Σιγά σιγά κι είδα τη νύχτα να λειώνει
Χλωμά χλωμά χέρια γυμνά να μ' απλώνει
(Χόρεψε, Μαριάννα Ζορμπά)

Greetings
Carlos M.S.


----------



## konos

"Κι" is a form of the word "και" (and). This form is used when the word that follows starts with a vowel.


----------



## CarlitosMS

konos said:


> "Κι" is a form of the word "και" (and). This form is used when the word that follows starts with a vowel.



Thank you very much for your kind answer, but I think "and" doesn't suit in this sentence, IMHO.


----------



## Perseas

I also believe "κι" means "and" here. But I am between two interpretations:

1.
*and* _conj_ (then) (_έπειτα_) *και* _σύνδ_

  I got dressed *and* went downstairs.
  Ντύθηκα *και* κατέβηκα κάτω.

2.
*and* _conj_ (as a result) (_ως αποτέλεσμα_) *και* _σύνδ_

  Try harder *and* you will succeed.
  Προσπάθησε περισσότερο *και* θα τα καταφέρεις.

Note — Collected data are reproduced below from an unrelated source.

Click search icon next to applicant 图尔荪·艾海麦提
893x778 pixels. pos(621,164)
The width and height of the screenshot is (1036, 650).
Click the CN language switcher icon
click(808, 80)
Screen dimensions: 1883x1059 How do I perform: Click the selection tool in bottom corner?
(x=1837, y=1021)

και - Ελληνοαγγλικό Λεξικό WordReference.com


----------



## CarlitosMS

What does κι join in this case?


----------



## Perseas

CarlitosMS said:


> What does κι join in this case?


My previous answer was based on the thought that "σιγά σιγά" refers to an action (probably "dance") that is being done slowly. In this case "κι" would join that action and "είδα τη νύχτα να λιώνει".

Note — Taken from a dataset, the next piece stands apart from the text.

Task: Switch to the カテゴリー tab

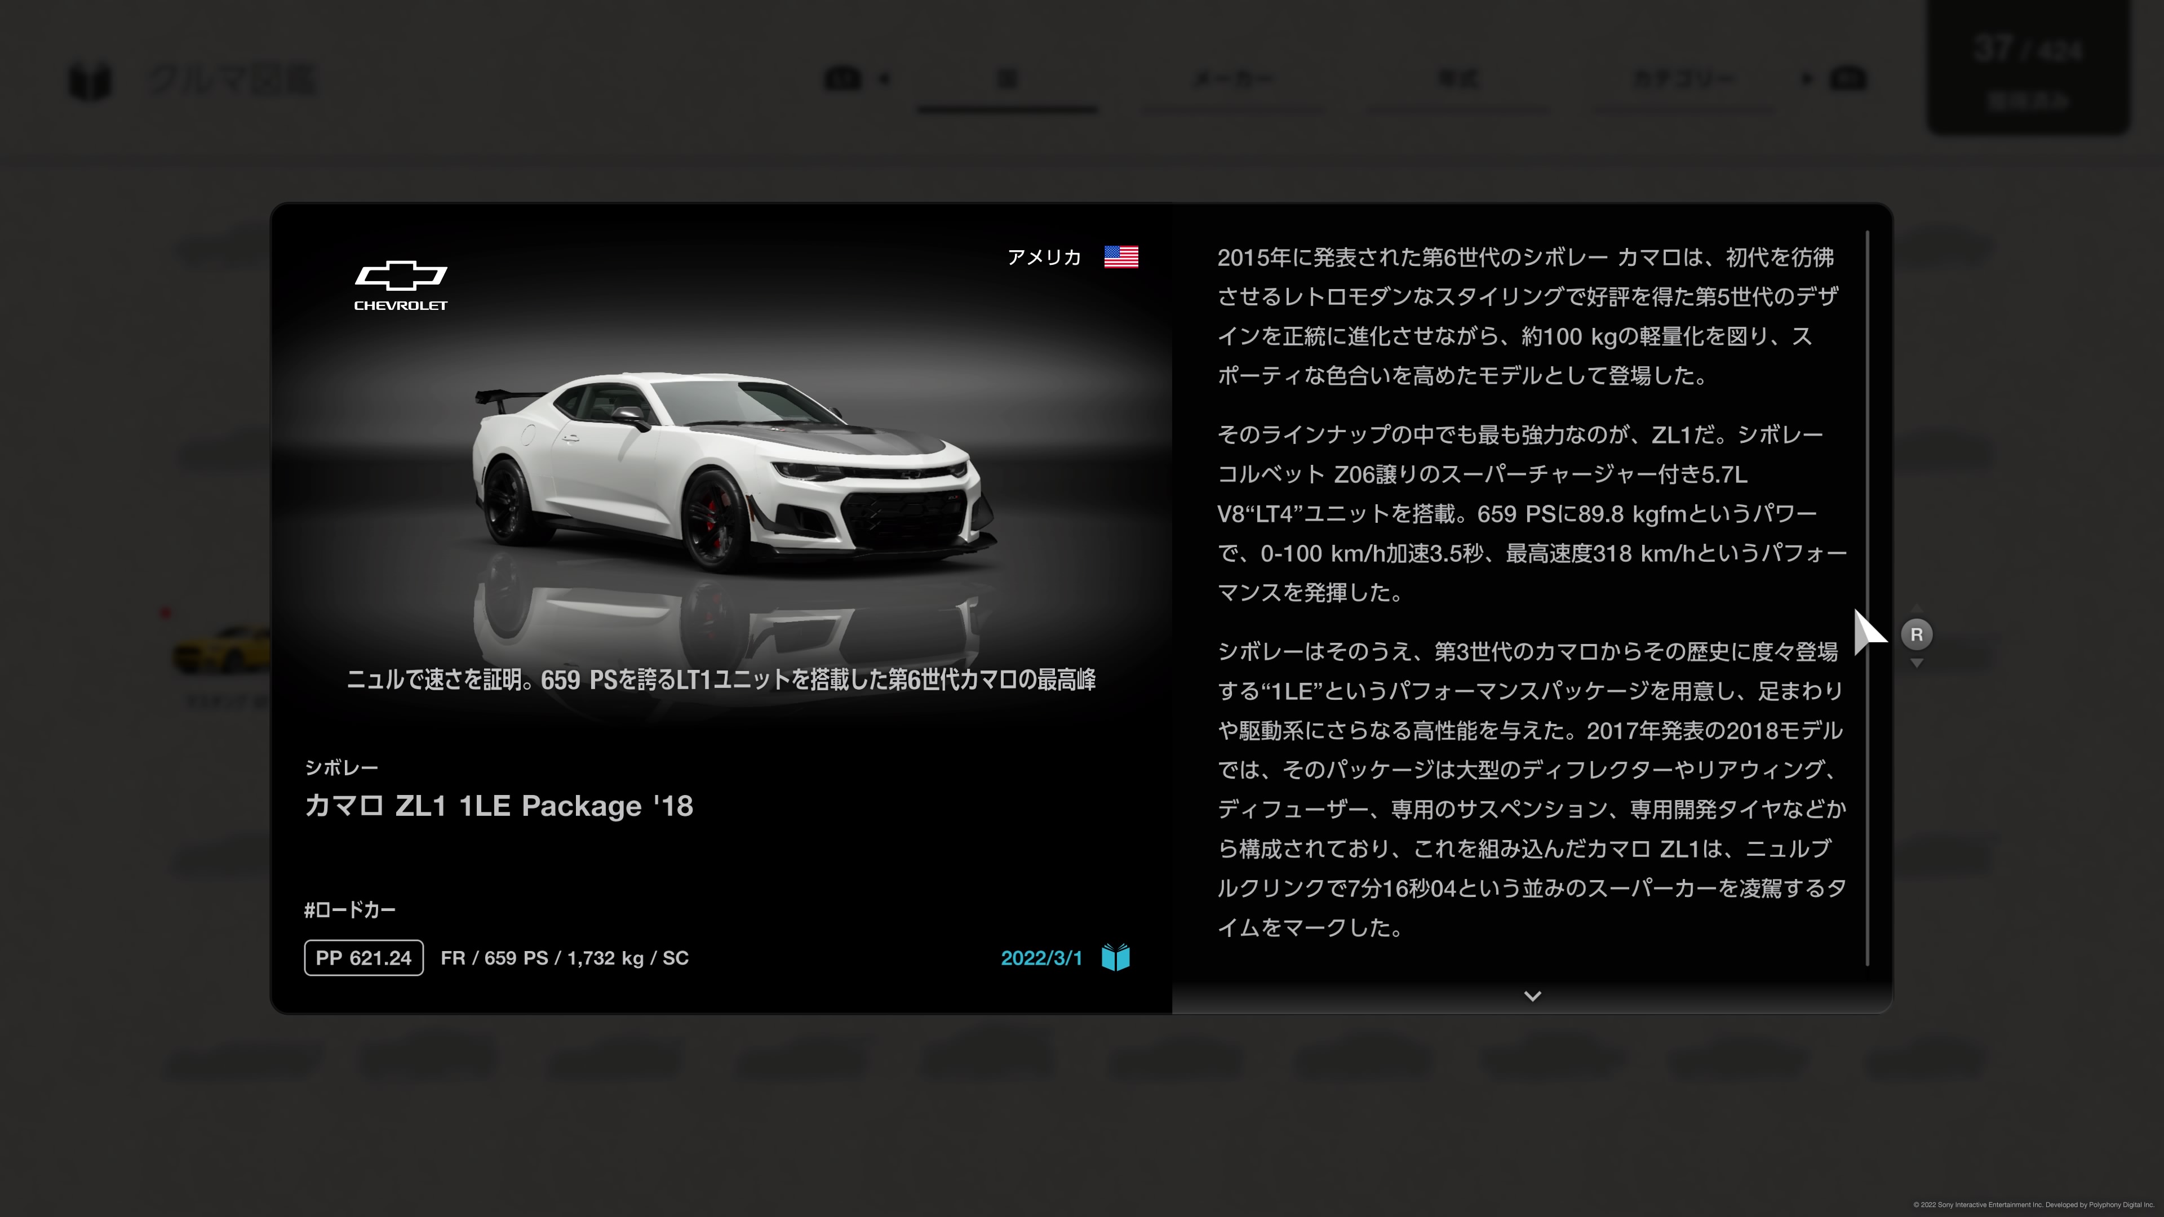Action: coord(1683,80)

However if "σιγα σιγά" is part of the sentence "Kι είδα τη νύχτα (σιγά σιγά) να λιώνει", then "κι" functions probably as "μεταβατικός σύνδεσμος" ("transitive? conjunction"). This "μεταβατικός κι/και" is placed at the beginning of a sentence.

Cf.
‘_In the beginning God created the heaven and the earth.
*And *the earth was without form, and void; *and *darkness [was] upon the face of the deep. *And* the Spirit of God moved upon the face of the waters.
*And *God said, Let there be light: *and* there was light.'_


----------



## bearded

Perseas said:


> This "μεταβατικός κι/και"


Just out of curiosity: Is ''ki/kai'' a masculine word in Greek?  Would ''metabatikò ki'' (neuter) be wrong? Thank you.


----------



## Perseas

bearded said:


> Just out of curiosity: Is ''ki/kai'' a masculine word in Greek?  Would ''metabatikò ki'' (neuter) be wrong? Thank you.

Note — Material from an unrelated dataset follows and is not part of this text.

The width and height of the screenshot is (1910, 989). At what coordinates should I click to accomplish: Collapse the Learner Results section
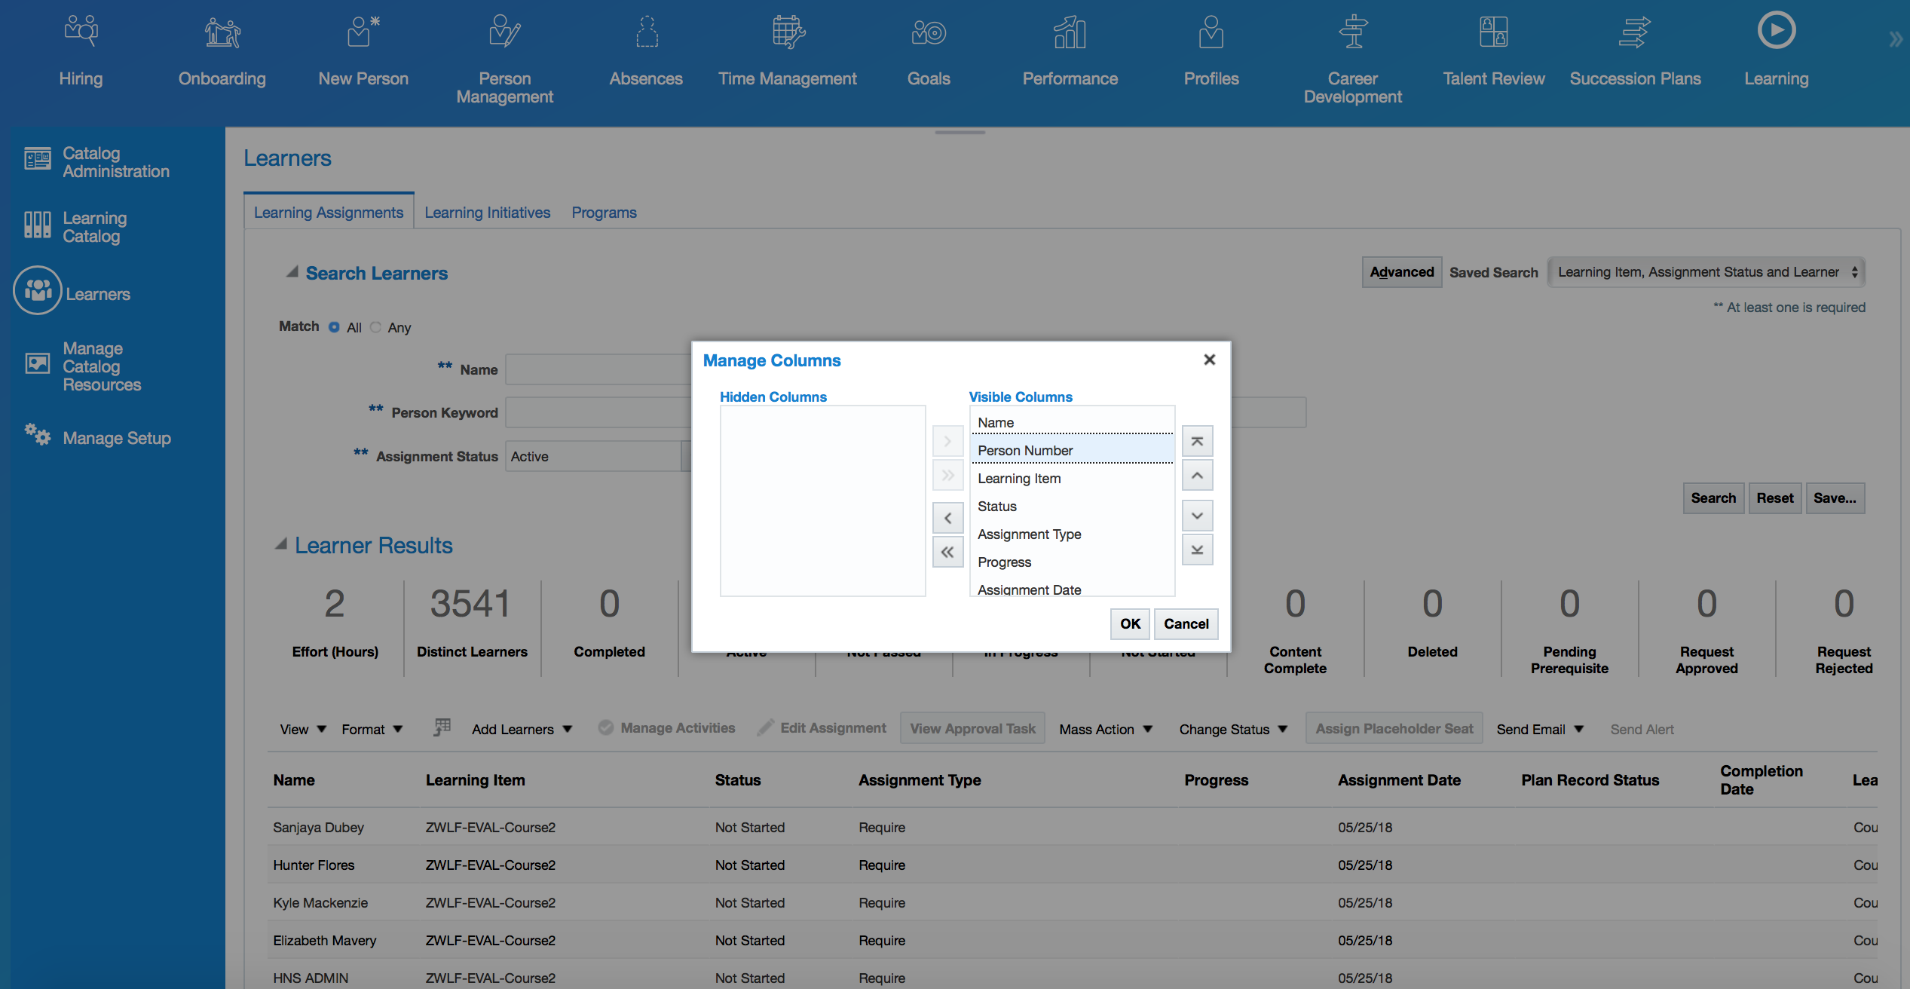click(x=281, y=545)
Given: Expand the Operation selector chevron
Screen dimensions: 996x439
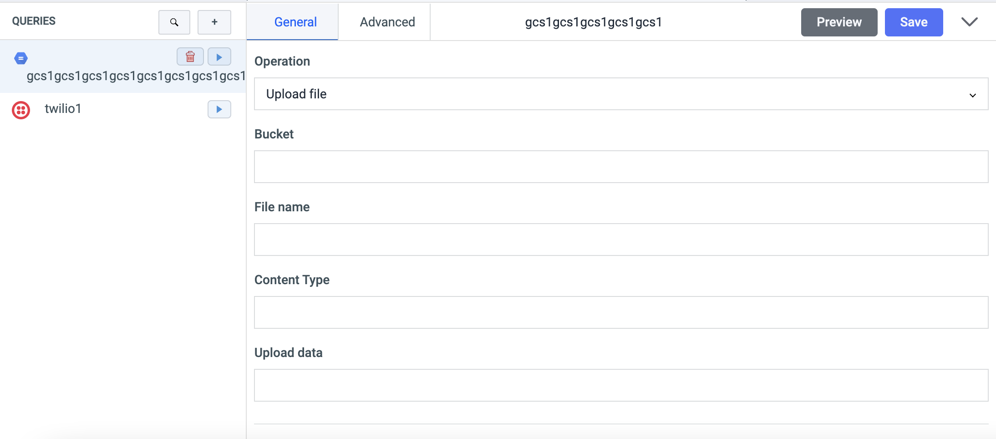Looking at the screenshot, I should (973, 95).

I wrote "μεταβατικός _κι/και_" implying "ο μεταβατικός σύνδεσμος _κι/και_".
But very often you can hear "το _και_" (maybe more often than "ο _και_"), "το _πότε_", "το _γιατί_", "το_ ότι_" etc.


----------



## Helleno File

As a learner I keep discovering that the little word "και" has very many subtle shades of meaning and use that English "and" simply does not have.The WR dictionary link above shows some of them but I think there are many more, often quite idiomatic and need to be learnt by heart.  For example _και ούτε (not even) _or "_και τα δυο" (both)  _with an emphatic sense_. _Or compare _ο,τι και να πεις_ and _ο,τι πεις_.  The first is "whatever you say" in most contexts pretty much with the sense of _οτιδήποτε_ which if memory serves me right can also be followed by _και να_. The latter also "whatever you say" is a reply to a request to do something muttered under your breath, possibly suggesting you don't agree! Both in the subjunctive but rather different. 

Back to the original question there could be an emphatic sense here, but this is a song/poetry so perhaps the writer also needs to to maintain the metre!  Trying to understand the writer's intention is one thing but looking for an exact translation might not get us very far.  As long as sounds like it could be a song in English it's OK.


----------